Complete Androgen Insensitivity Syndrome

An inherited disorder caused by androgen insensitivity with affected males having a female phenotype with normal female external genitalia but abnormal or absent internal female organs. Testes are often intraabdominal, in the inguina, or in the labia. Normal male (46,XY) karyotype.

Testicular Feminization; Androgen Receptor Deficiency; Dihydrotestosterone Receptor Deficiency; Male Pseudohermaphroditism as a Result of Androgen Insensitivity; Hairless Women Syndrome.

Estimates vary from 1:7,000-20,000 male live births. No racial predilection has been reported.

X-linked recessive with the responsible gene encoding for the androgen receptor being located on Xq11-q12. More than 200 different mutations have been described.

The basic etiology of androgen insensitivity syndrome (AIS) is a mutation in the androgen receptor gene that results in the gene's loss of function. The functional defects can range from complete absence of receptors on the cell surface to decreased substrate binding affinity with loss of signal transmission. Despite normal or elevated levels of androgen, functional loss of the androgen receptor is clinically equivalent to a lack of androgen and results in prenatal undervirilization of external genitalia, and absence of pubic and axillary hair, lack of acne, and absence of voice changes at puberty. Leydig cell stimulation to estrogen production occurs probably because of a failure in feedback repression of the pituitary gland, which shares the unresponsiveness to androgen. Peripheral conversion of testosterone and androstenedione to estradiol finally results in elevated estrogen serum levels. This on the one hand explains the absence of (androgen mediated) axillary and pubic hair, acne, and voice changes and on the other hand the development of normal breasts in these patients.

The clinical findings of inguinal hernia with a labial mass in infancy and primary amenorrhea despite typical female secondary sex characteristics, but scant or absent pubic and axillary hair in puberty should raise suspicion for AIS. Affected males have female external genitalia associated with normal or high testosterone serum levels. In infancy, plasma luteinizing hormone (LH) and testosterone levels and the response to luteinizing hormone-releasing hormone (LHRH) are higher than in age-matched controls. In puberty, the androgen insensitivity, which also affects the hypothalamic-pituitary area, results in elevated testicular androgen and estradiol synthesis.

These genotypic male patients are phenotypic females. Anatomically, they have normal female external genitalia but a blind-ending vaginal pouch and absent uterus and fallopian tubes. The testes usually are located intraabdominally, in the inguinal canal, or in the labia. Leydig cells appear hyperplastic and form adenomatous clumps. Primary amenorrhea and scant pubic and axillary hair contrast with well developed female personality and body shape (including breasts). Patients often appear tall for females, and the clinical signs result from high estrogen levels. Other features include inguinal hernia and an increased risk of testicular malignancies (Sertoli cell adenomas, seminomas, malignant sex-cord stromal tumor) after 25 years of age. Patients often present for orchiectomy and vaginal lengthening procedures, both now often done at the end of the second or at the beginning of the third decade of life so that the patient is mature enough to participate actively in the treatment decisions. Patients are mentally absolutely normal. Gender identity is that of a normal female.
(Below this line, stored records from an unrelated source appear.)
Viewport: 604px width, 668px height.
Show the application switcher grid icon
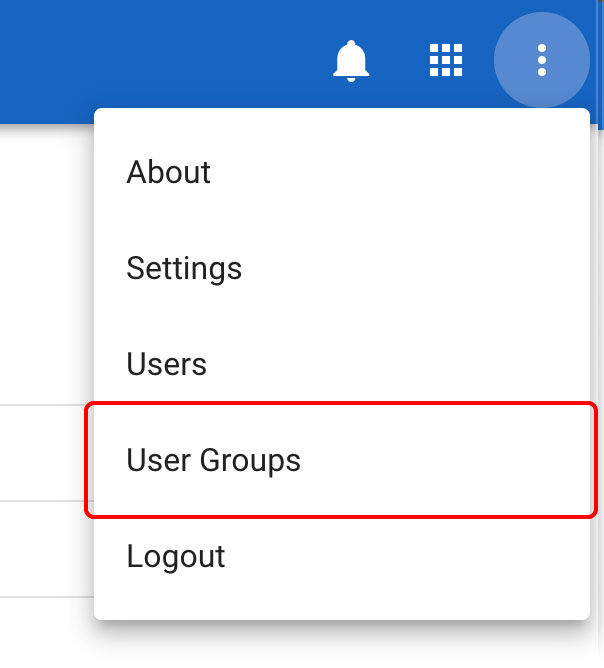coord(446,61)
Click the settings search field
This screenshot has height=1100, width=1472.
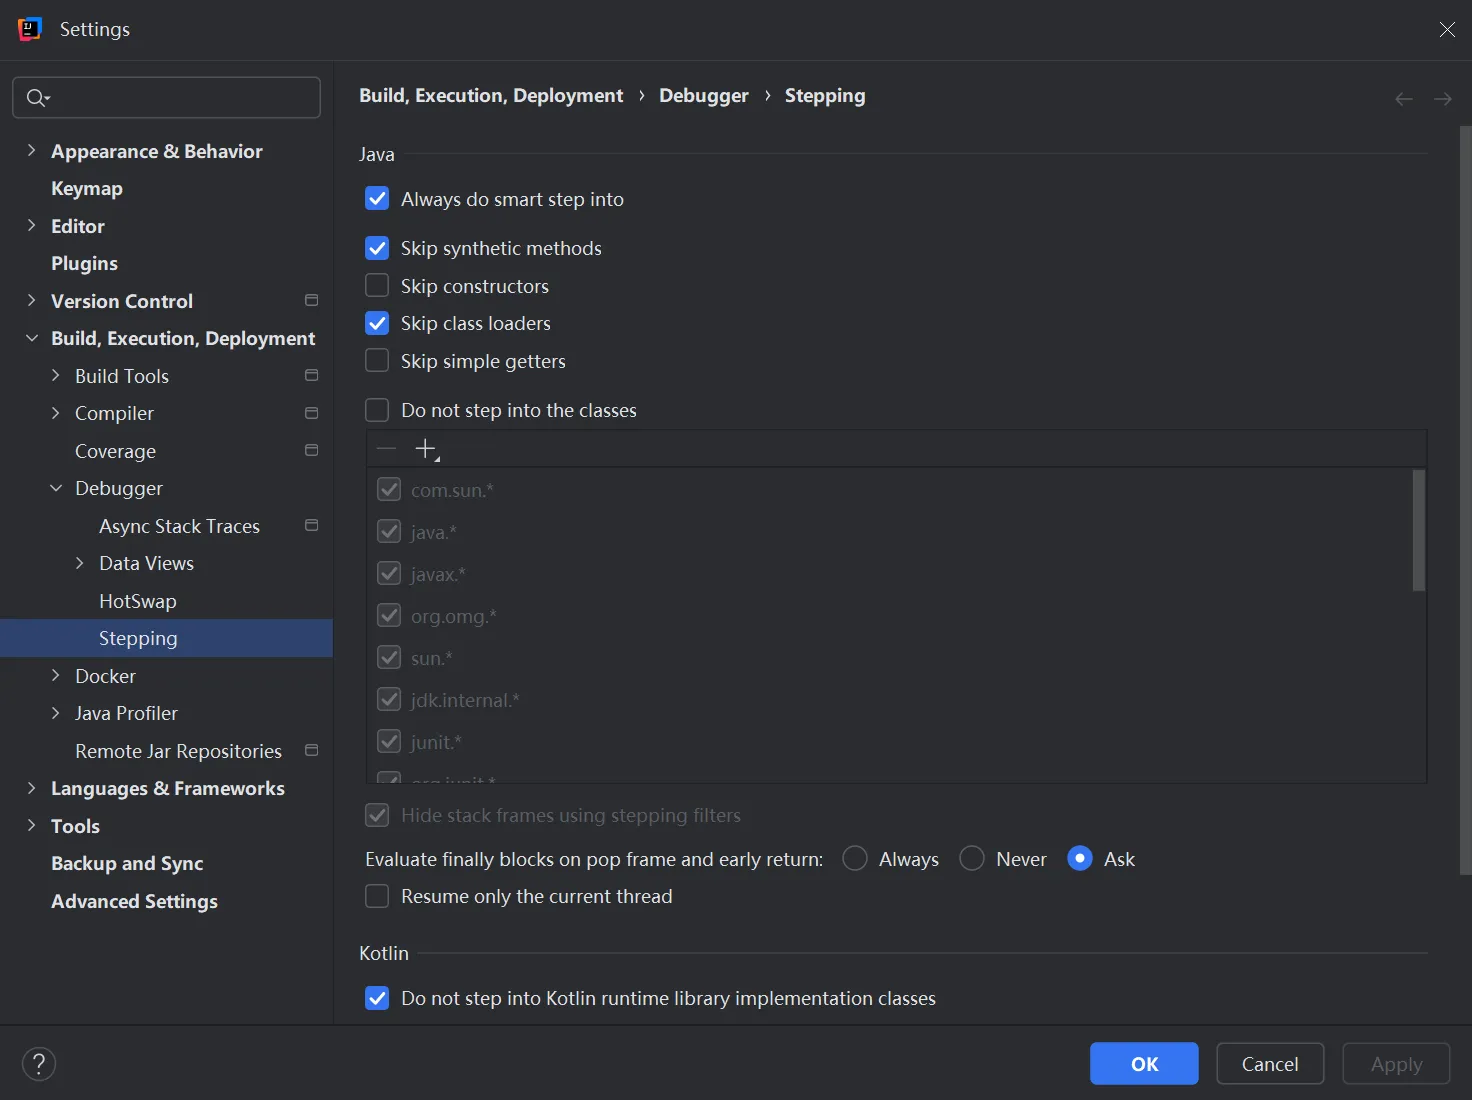click(x=180, y=98)
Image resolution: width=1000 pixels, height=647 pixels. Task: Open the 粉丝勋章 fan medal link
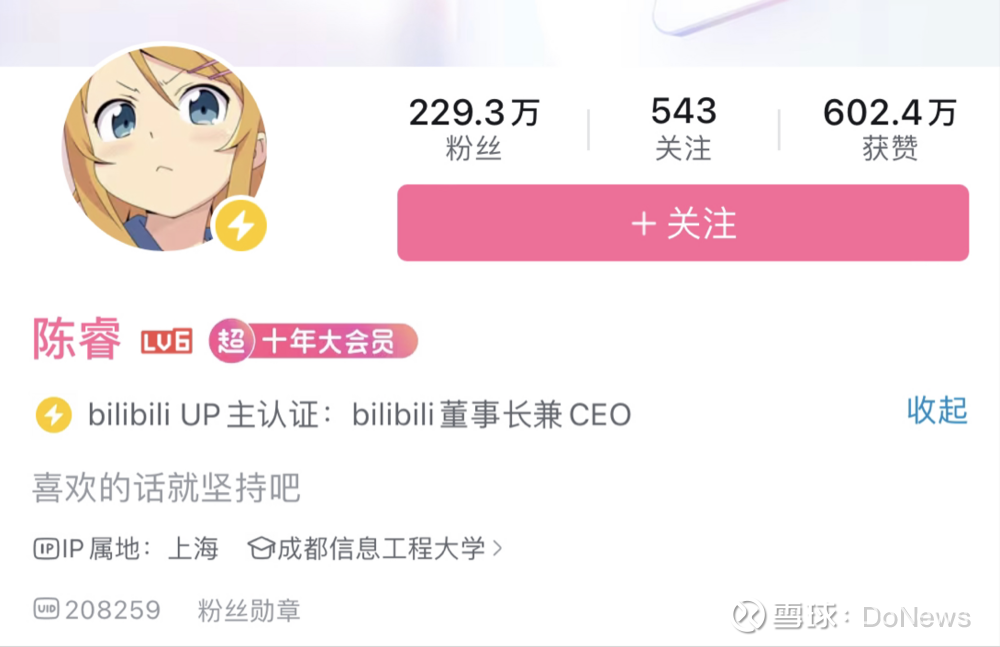pyautogui.click(x=249, y=611)
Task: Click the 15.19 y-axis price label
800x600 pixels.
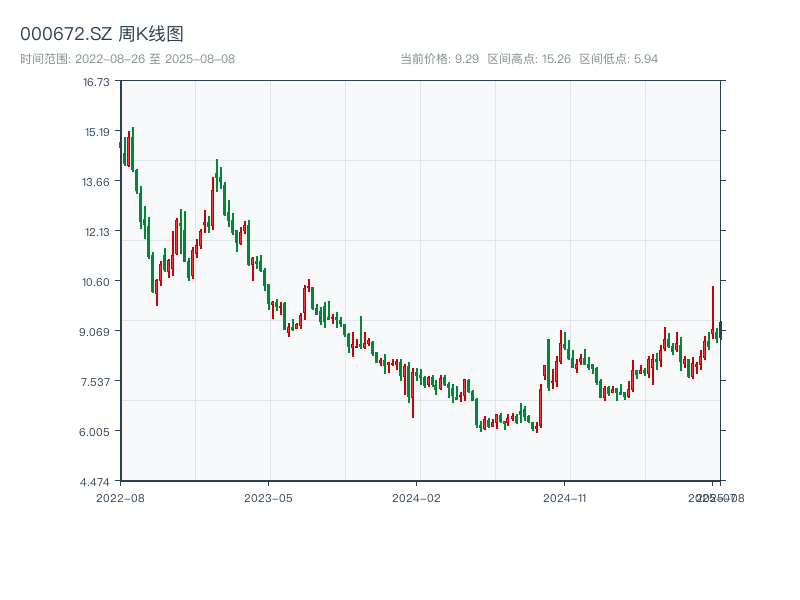Action: pos(96,132)
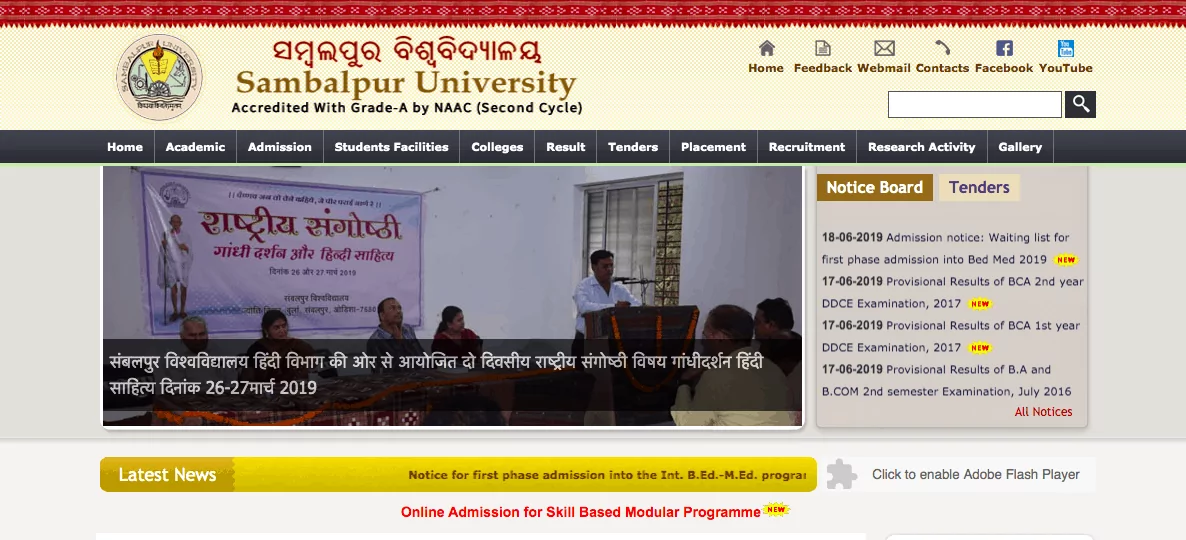Expand the Recruitment menu

coord(806,147)
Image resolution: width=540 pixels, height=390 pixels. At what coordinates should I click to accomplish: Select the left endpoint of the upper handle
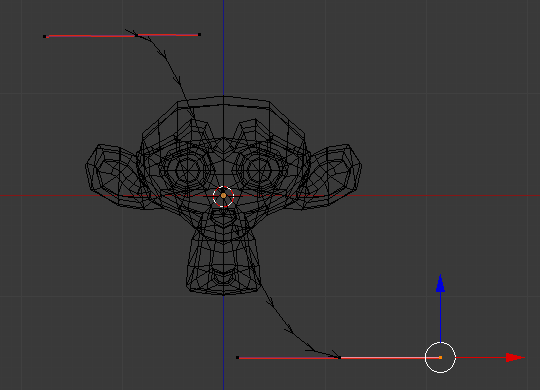point(45,37)
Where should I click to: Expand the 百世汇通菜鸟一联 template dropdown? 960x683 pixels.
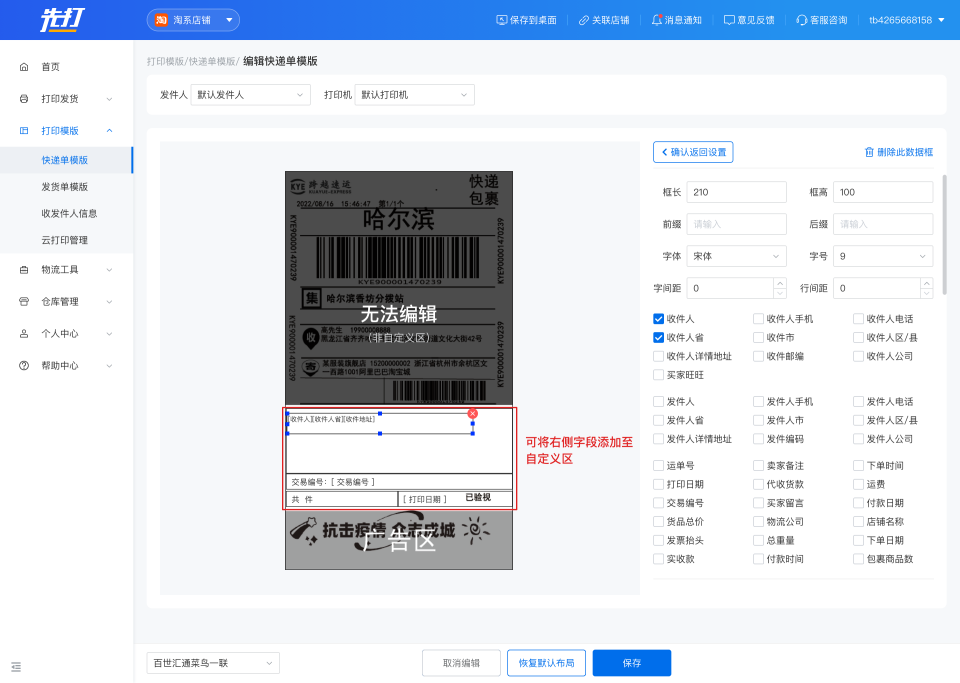[213, 663]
Bear in mind that some patients may not know the exact details of their genetic status, anatomy, or endocrinology.

The larynx may be smaller and the trachea shorter than expected. Otherwise no specific anesthetic consideration should arise from this disorder.

An increased tolerance to steroidal neuromuscular blocking agents has been described. After orchiectomy, hormone replacement therapy with estrogens is standard for patients with AIS.

Reifenstein Syndrome: A condition characterized by partial androgen receptor deficiency resulting in hypogonadism or male pseudohermaphroditism.

Mayer-von Rokitansky-Küster-Hauser Syndrome: A syndrome characterized by congenital absence of the vagina, rudimentary cornua uteri, and morphologically normal ovaries and fallopian tubes situated on the pelvic sidewall. Primary amenorrhea with normal ovulation, breast development, body, and hair. Affected women are infertile. Frequently associated with urinary tract anomalies, skeletal abnormalities, congenital heart conditions, and inguinal hernia.